第二章 : 異変 3

目を開けると、そこはもう公園ではなかった。

「どこだ…ここは?」

一樹は目の前に広がる光景に言葉を失った。彼らが立っていたのは、小高い丘の上だった。眼下には、中世ヨーロッパの童話から抜け出したかのような街並みが広がっている。石造りの建物、石畳の道、そして何より驚いたのは、空中をゆっくりと浮かぶ巨大な水晶のような建造物の存在だった。

トーマスは興奮のあまり言葉を失っていた。彼は何度も目をこすり、現実かどうかを確かめるように周囲を見回した。

「信じられない…これは…別の世界だ…」

彼の言葉を裏付けるように、空には二つの月が浮かんでいた。一つは地球の月によく似ていたが、もう一つは小さく、淡い青色に輝いていた。

「杖は?」

一樹は慌てて自分の手を確認した。魔法の杖はまだしっかりと握られていたが、その光は以前より穏やかになっていた。

「うわっ!」トーマスが突然叫んだ。

振り返ると、彼らの背後には先ほどまで通ってきた次元の裂け目が、徐々に小さくなっていくのが見えた。

「戻れなくなる!」一樹は本能的に裂け目に向かって駆け出した。しかし遅かった。裂け目は光の粒子となって消え、彼らの帰り道は閉ざされてしまった。

「どうしよう…」一樹は膝から崩れ落ちそうになった。「俺たち、帰れなくなっちゃったよ…」

しかし、トーマスの表情は恐怖よりも好奇心で満ちていた。

「まあ、冷静になろうよ。もし来れるなら、帰る方法もあるはずだ。それより、一樹、分かってるか?俺たち、歴史的な瞬間に立ち会ってるんだぞ!異世界への第一歩を踏み出した人間になったんだ!」

その熱狂的な様子に、一樹は半ば呆れながらも、少し心を落ち着かせることができた。確かに、恐れているだけでは何も解決しない。

「とりあえず、あの街に行ってみようか」一樹は町の方向を指さした。「何か手がかりがあるかもしれないし」

二人は丘を下り始めた。草の匂いは地球と似ていたが、どこか甘い香りが混じっていた。道端に咲く花々も見たことのない形や色をしており、この世界が地球とは全く異なることを実感させた。

「待って」トーマスが突然立ち止まった。「その杖、隠した方がいいんじゃないか?あんな強力な魔法の杖だぞ。変な奴に狙われたら危ないかもしれない」

一樹は頷き、杖を再び縮小させようとした。しかし、杖は反応せず、元のサイズのままだった。

「変だな…昨日は勝手に小さくなったのに」

「たぶん、この世界では魔力が豊富だから、自然なサイズを保てるんじゃないか」トーマスは推測した。「まあ、服の中に隠すしかないな」

一樹は長い杖を自分のシャツの下に隠そうとしたが、明らかに不自然だった。二人が困っていると、突然の声が背後から聞こえた。

「そこの二人、動くな!」

振り返ると、銀色の鎧を身につけた数人の兵士が、彼らに向かって走ってくるのが見えた。兵士たちの手には輝く光の剣が握られていた。

「逃げるぞ!」

一樹は咄嗟にトーマスの手を引いて駆け出した。しかし、彼らが数メートル走ったところで、前方にも兵士が現れた。二人は完全に包囲されてしまった。

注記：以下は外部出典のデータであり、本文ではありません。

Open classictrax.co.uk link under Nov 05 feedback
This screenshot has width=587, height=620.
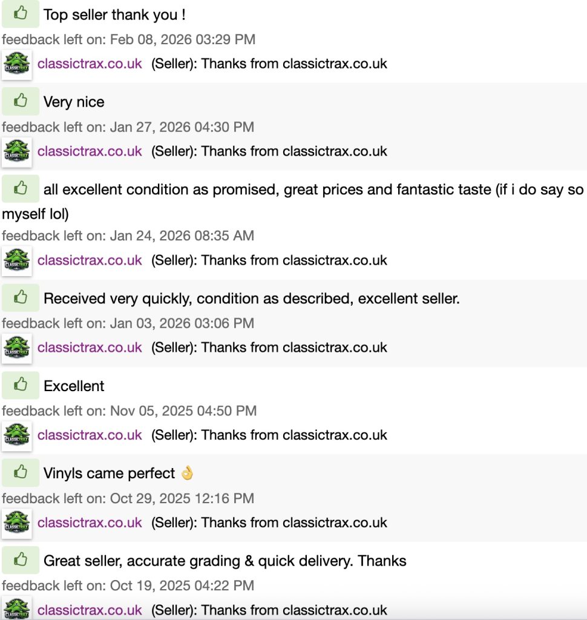click(90, 435)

「観光客じゃないよな?」リーダーらしき兵士が一歩前に出て言った。「あの次元の歪みは何だ?お前たちが起こしたのか?」

一樹とトーマスは言葉に詰まった。何と説明すれば良いのか見当もつかなかった。

「すみません、私たちは…」

一樹が言葉を探していると、突然、兵士たちの後方から別の声が聞こえた。

「待ちなさい!彼らに手を出さないで!」

声の主は、銀色の髪を持つ美しい少女だった。彼女は兵士たちを押しのけるように前に出て、一樹とトーマスを見つめた。

その瞬間、一樹の手の中の杖が強く脈動し、青い光を放った。少女の目が見開かれ、彼女は驚きの表情で杖を指さした。

「あなたがその持ち主…?」

少女は一樹の顔をじっと見つめ、そして深く息を吸って言った。

「彼らは私の客人です。連れていきなさい」

兵士たちは躊躇いながらも、武器を下げた。少女は一樹とトーマスに近づき、小声で言った。

「私についてきて。すぐに。質問は後でするわ」

彼女の眼差しには緊迫感があり、二人は言われるままに彼女の後を付いていった。兵士たちは不審げな表情を浮かべながらも、彼らを通した。

少女は彼らを街の外れにある小さな館へと案内した。扉を閉めると、彼女は厳しい表情で二人を見つめた。

「あなたたち、どこから来たの?そして、なぜその杖を持っているの?」

一樹は困惑した様子で杖を見つめた。「僕たちは…地球から来たんです。この杖は空から落ちてきて、気づいたら…」

少女は彼の言葉を遮った。「地球?聞いたことのない名前ね」

彼女は一樹の持つ杖を注意深く観察し、ため息をついた。

「信じられないわ…伝説の『調和の杖』を、よりによって異世界の者が…」

少女は窓の外を見て、何かを確認するように周囲を見回した後、再び二人に向き直った。

「私の名前はリリア。リリア・クリスタル。あなたたちの名前は?」

「佐藤一樹です」

「クラーク・トーマスだ」

リリアは頷き、そして真剣な表情で言った。

「よく聞きなさい。あなたたちは今、とても危険な立場にいるわ。その杖を持っているだけで、多くの者に命を狙われることになる」

彼女の言葉に、一樹とトーマスの顔から血の気が引いた。

「ここはエルディア、魔法世界。あなたたちの言う『地球』とは次元を隔てた世界のはず。そして、その杖は…」

リリアは言葉を選ぶように一瞬黙り、そして続けた。

「…300年前の大魔法戦争で失われた『調和の杖』。伝説によれば、世界の調和を守るために作られた強力な魔具。それを持つ者は、世界の運命を変える力を持つとされているわ」

トーマスは息を呑み、一樹は信じられない思いで杖を見つめた。リリアは窓際に移動し、外の様子をうかがいながら言った。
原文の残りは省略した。